TASK TO CARRY OUT: Substitute "Sign In" for "Login" throughout the records and reproduce them with nothing else altered.

DATA PROVIDED:
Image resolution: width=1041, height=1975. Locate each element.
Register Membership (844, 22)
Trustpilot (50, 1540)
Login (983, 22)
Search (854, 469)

OUTPUT:
Image resolution: width=1041, height=1975. Locate each element.
Register Membership (844, 22)
Trustpilot (50, 1540)
Sign In (983, 22)
Search (854, 469)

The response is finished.